A 20-car convoy left a tunnel around 11:30 pm in order to cross a train station when 7 tanks carrying 80 m3 of gasoline derailed. An axle with an overheated roller bearing broke on one of the railcars. Traces on the rail ties and ballast attest to the fact that this car followed the convoy for a distance of 300 m and left the track in the direction of a rail switch 100 m or 150 m ahead of the derailment.
With a shell torn over 1/3 its length and a bottom check valve torn off, 4 of the tanks emptied their contents, a violent fire broke out, and the rail conductor moved the remaining cars out of danger. 15 to 20 minutes later, one of the cars overturned and opened, leading to an explosion and fireball; the heat flux alone burned a dwelling and field located 100 m from the tracks. Streams of burning hydrocarbons (HC) spilled 20 m below onto a street lined with buildings, which served to channel the ignited gasoline; a total of 15 houses and 15 vehicles were destroyed. Cast iron sewer plates were projected some 15 to 20 m high, then a fire and series of explosions destroyed the stormwater pumping station 250 m downstream, preventing pollution from flowing into the Rhone River.

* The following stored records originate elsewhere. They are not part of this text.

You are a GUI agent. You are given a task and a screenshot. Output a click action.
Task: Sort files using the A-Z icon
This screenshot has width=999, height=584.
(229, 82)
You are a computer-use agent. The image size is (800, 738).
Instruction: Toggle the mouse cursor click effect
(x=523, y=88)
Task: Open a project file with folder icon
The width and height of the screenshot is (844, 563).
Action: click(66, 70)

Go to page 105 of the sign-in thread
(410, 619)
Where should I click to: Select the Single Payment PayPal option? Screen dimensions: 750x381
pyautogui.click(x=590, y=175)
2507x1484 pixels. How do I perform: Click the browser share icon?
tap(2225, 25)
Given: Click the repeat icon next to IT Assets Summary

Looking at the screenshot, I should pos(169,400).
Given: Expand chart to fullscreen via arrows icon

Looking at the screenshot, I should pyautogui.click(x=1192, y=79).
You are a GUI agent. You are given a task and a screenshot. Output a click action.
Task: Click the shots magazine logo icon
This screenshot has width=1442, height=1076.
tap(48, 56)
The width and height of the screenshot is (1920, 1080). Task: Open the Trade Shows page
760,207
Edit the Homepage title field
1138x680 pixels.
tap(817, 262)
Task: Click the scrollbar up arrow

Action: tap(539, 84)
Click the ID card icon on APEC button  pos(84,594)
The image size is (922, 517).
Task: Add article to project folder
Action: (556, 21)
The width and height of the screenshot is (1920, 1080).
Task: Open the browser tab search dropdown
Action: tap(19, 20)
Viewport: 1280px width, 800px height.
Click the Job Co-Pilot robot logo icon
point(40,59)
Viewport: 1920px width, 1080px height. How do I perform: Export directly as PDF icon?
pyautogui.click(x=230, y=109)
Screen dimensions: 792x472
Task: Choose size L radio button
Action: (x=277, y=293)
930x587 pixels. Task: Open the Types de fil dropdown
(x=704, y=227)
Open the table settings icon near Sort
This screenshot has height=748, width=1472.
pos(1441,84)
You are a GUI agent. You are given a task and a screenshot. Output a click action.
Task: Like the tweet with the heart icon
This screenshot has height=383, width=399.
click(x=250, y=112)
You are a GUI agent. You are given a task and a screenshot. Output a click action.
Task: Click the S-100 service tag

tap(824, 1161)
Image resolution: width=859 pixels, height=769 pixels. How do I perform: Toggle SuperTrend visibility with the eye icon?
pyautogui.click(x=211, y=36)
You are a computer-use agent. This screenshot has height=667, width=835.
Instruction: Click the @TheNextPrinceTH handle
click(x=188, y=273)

The fire was extinguished during the morning by 250 fire-fighters. Within a 600 m perimeter, 1,000 individuals were evacuated at night; 6 injuries were reported. The conductor and 2 residents sustained skin burns, 3 others suffered fractures and contusions while escaping the flames.
Commissioned by the municipality and rail operator, a consultant assessed the consequences of this accident and monitored the introduction of site safety features: cleaning/inerting of sewers by pumping and ventilation (3,000 m³/h), inventory of access points, inspection of gas contents and collector pipes to eliminate eventual pockets of HC. Then came the pollution cleanup effort: 20 m³ of the remaining HC inside the railcars; 300 m³ lost; 200 m³ burned/evaporated during explosions (either in sewers or after ventilation); and 100 m³ in the soil and water table (from 1 to 4 m deep). Yet municipal water collection further upstream was not compromised.
Within a few hours, 16 piezometers were drilled into place. In 4 days’ time, 110 water samples and 250 “gas” measurements were performed in the soils, on a daily basis for a week, allowed evaluating the pollution. Heat from the fire facilitated degassing of the soil, yet the measurements still indicated a 1-m deep pollution in the embankment underneath the tracks (covering 1.1 ha), as well as subsoil in the urbanised part of the embankment reaching 80 m (1.5 ha). HC contents exceeding a max of 2,500 ppm were recorded in the instruments. A fluvial drain along the embankment drained the floating HC, with a portion being recovered prior to the station. To draw down the water table, 5 wells (1.2 m in diameter) were dug. The zones with persistently abnormal values were to be ventilated and cleaned. Used previously after an accident on this same track in 1990 (ARIA 2438), the selected “venting” technique limits treatment time and costs. To both the north and south of the polluted parcels, 2 networks placed the soils in depression (differential pressure = 250 mbar) and a hydraulic dam completed the set-up on the eastern side. All drained HC were incinerated in 2 mobile furnaces. 98% of the HC was recovered within 4 months, during which time 100 people had to be housed in new accommodations.
According to the rail company, the rehabilitation and compensation costs (for third parties and the municipality) amounted to 11 M (1993 rate), including 2 M to rebuild the station and 2 M on treatment. Shortly thereafter, the company created an entity for the purpose of monitoring the isolated railcars (diffused traffic) and convoys in real time, and providing advice and information in the event of a transport accident to make prudent use of public sector emergency response services.
Whether in transporting hazardous substances or at classified facilities, the potential consequences of a massive uncontrolled spreading of flammable liquids implies an emergency intervention to limit propagation and quickly implement the resources that allow evaluating and treating the pollution. Substantial risks, especially in the case of network spills (covered by the ATEX Directive), need to be incorporated into safety reports and emergency plans.
Beyond the initial response, attention quickly turned to the issue of limiting the extent of subsoil and sewer network pollution by hydrocarbons. The entities present (municipality, rail operator and administrative authorities) had to make decisions, under emergency conditions, to evaluate, without delay, extension of the pollution and the seriousness of actual and potential consequences. They were also faced with implementing measures to prevent the spreading of hydrocarbons, even though responsabilities were not clearly established and the delay and cost of remedial were not available.